Top of READING TEXT

Objective: This study examined the relationship of in-hospital death and 13 conditions likely to have been present prior to the patient's admission to the hospital, defined using secondary discharge diagnosis codes.
Data sources and study setting: 1988 California computerized hospital discharge abstract data, including 24 secondary diagnosis coding slots, from all general, acute care hospitals.
Study design: The odds ratio for in-hospital death associated with each of 13 chronic conditions was computed from a multivariable logistic regression using patient age and all chronic conditions to predict in-hospital death.
Data extraction: All 1,949,276 general medical and surgical admissions of persons over 17 years of age were included. Patients were assigned to four groups according to the mortality rate of their reason for admission; some analyses separated medical and surgical hospitalizations.
Principal findings: Overall mortality was 4.4 percent. For all cases, mortality varied by chronic condition, ranging from 5.3 percent for coronary artery disease to 18.6 percent for nutritional deficiencies. The odds ratios associated with the presence of a chronic condition were generally highest for patients in the rare mortality group. Although chronic conditions were more commonly listed for medical patients, the associated odds ratios were generally higher for surgical patients, particularly in lower mortality groups.
Conclusions: Studies examining death rates need to consider the influence of chronic conditions. Chronic conditions had a particularly significant association with the likelihood of death for admission types generally associated with low mortality rates and for surgical hospitalizations. The accuracy and completeness of discharge diagnoses require further study, especially relating to chronic illnesses.

Bottom of READING TEXT
Top of RECORD EXTRACTS

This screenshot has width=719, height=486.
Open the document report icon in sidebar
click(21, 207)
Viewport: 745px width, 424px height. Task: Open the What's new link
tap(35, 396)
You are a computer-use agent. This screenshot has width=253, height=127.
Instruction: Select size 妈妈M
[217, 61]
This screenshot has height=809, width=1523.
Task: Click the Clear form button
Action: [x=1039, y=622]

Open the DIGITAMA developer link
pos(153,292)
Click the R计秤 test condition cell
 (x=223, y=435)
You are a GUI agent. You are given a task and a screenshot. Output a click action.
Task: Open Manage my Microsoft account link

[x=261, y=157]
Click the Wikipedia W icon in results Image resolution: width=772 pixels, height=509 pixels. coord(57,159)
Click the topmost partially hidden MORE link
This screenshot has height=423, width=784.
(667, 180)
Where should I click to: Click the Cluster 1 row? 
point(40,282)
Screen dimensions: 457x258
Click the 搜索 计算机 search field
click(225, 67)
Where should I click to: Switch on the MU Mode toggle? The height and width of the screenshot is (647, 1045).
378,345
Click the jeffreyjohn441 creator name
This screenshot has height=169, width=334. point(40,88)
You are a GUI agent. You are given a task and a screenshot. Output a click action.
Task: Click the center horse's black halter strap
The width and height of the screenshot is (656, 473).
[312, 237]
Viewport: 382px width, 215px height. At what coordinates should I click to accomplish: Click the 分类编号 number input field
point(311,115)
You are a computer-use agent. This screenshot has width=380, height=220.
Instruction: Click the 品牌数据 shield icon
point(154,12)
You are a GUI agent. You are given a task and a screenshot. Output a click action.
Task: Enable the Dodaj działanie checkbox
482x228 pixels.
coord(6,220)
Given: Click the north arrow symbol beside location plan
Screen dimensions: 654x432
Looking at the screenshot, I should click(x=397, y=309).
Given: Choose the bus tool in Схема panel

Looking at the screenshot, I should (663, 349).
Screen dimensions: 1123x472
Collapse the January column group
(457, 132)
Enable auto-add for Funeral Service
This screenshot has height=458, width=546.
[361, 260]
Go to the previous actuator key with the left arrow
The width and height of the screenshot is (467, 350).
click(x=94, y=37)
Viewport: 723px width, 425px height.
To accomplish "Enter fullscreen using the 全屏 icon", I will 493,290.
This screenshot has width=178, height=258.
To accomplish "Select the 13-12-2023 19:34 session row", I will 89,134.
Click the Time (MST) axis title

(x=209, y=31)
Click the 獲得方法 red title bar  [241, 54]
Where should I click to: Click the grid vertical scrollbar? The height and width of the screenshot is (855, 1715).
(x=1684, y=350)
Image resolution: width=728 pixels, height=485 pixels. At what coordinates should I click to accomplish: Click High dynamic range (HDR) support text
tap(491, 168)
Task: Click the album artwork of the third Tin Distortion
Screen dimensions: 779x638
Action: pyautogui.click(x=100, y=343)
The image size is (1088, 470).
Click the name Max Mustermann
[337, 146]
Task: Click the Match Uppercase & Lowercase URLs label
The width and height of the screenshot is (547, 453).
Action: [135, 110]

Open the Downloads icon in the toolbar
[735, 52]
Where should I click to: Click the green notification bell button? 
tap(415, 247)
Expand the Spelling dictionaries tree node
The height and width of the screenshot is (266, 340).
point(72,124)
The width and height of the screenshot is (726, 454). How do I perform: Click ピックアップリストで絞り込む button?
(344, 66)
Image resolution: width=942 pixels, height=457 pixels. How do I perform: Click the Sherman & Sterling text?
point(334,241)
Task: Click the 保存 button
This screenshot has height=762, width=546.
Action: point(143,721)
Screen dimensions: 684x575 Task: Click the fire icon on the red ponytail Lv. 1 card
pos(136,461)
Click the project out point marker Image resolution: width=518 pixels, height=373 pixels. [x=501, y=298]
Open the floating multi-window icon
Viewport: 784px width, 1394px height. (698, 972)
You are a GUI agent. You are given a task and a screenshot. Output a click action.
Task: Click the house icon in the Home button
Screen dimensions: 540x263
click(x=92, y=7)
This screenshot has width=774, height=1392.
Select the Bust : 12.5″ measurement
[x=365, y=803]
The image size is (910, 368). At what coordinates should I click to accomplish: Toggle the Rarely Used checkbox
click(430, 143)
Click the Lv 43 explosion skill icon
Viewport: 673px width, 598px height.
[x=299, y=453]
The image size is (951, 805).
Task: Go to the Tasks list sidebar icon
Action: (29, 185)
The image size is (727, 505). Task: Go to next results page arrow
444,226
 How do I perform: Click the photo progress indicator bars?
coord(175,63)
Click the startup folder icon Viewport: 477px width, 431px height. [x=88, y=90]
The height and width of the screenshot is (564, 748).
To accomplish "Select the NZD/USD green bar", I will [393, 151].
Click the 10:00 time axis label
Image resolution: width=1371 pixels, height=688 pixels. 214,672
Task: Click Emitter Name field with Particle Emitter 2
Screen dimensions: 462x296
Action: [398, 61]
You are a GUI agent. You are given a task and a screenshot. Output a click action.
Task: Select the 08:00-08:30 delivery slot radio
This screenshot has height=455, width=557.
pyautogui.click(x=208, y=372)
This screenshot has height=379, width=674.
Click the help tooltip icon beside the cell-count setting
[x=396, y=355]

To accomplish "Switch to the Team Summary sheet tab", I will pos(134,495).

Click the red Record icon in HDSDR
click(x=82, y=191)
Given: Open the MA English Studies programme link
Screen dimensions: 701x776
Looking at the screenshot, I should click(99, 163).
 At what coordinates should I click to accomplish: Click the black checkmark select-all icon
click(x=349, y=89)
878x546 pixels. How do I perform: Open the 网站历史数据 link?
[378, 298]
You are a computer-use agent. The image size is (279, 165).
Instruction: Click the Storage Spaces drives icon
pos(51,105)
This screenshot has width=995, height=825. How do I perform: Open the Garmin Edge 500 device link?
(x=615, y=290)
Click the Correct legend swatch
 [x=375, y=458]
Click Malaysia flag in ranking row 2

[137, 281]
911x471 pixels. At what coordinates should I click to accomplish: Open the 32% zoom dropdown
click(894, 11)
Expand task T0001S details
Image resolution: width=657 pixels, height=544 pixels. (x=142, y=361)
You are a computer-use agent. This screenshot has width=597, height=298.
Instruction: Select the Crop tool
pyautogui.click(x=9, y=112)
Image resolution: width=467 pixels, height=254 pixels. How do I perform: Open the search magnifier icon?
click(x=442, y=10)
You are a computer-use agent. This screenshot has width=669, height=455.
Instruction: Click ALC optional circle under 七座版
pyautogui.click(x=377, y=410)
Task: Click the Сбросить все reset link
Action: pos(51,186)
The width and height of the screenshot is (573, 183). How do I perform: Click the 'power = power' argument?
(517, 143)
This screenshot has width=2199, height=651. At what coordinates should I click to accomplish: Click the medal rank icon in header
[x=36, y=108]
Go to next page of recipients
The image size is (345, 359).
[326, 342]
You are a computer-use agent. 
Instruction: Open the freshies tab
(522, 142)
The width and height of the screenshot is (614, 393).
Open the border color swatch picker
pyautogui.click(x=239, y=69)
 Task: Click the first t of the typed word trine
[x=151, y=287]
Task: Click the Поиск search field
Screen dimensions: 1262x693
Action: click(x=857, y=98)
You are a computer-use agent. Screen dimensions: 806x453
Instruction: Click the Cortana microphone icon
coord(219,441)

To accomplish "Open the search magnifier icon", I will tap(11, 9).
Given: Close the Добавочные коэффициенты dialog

Bottom of RECORD EXTRACTS

**EXERCISE TASKS:**
(a) Reproduce word for word the part of the abstract on chronic conditions and in-hospital death that begins at the words "Objective: This study" and ends after the words "discharge diagnosis codes.".
(b) In the abstract on chronic conditions and in-hospital death, which chronic condition had the highest mortality, and what was that rate?

**SOLUTIONS TO THE EXERCISE:**
(a)
Objective: This study examined the relationship of in-hospital death and 13 conditions likely to have been present prior to the patient's admission to the hospital, defined using secondary discharge diagnosis codes.

(b) Nutritional deficiencies, at 18.6 percent.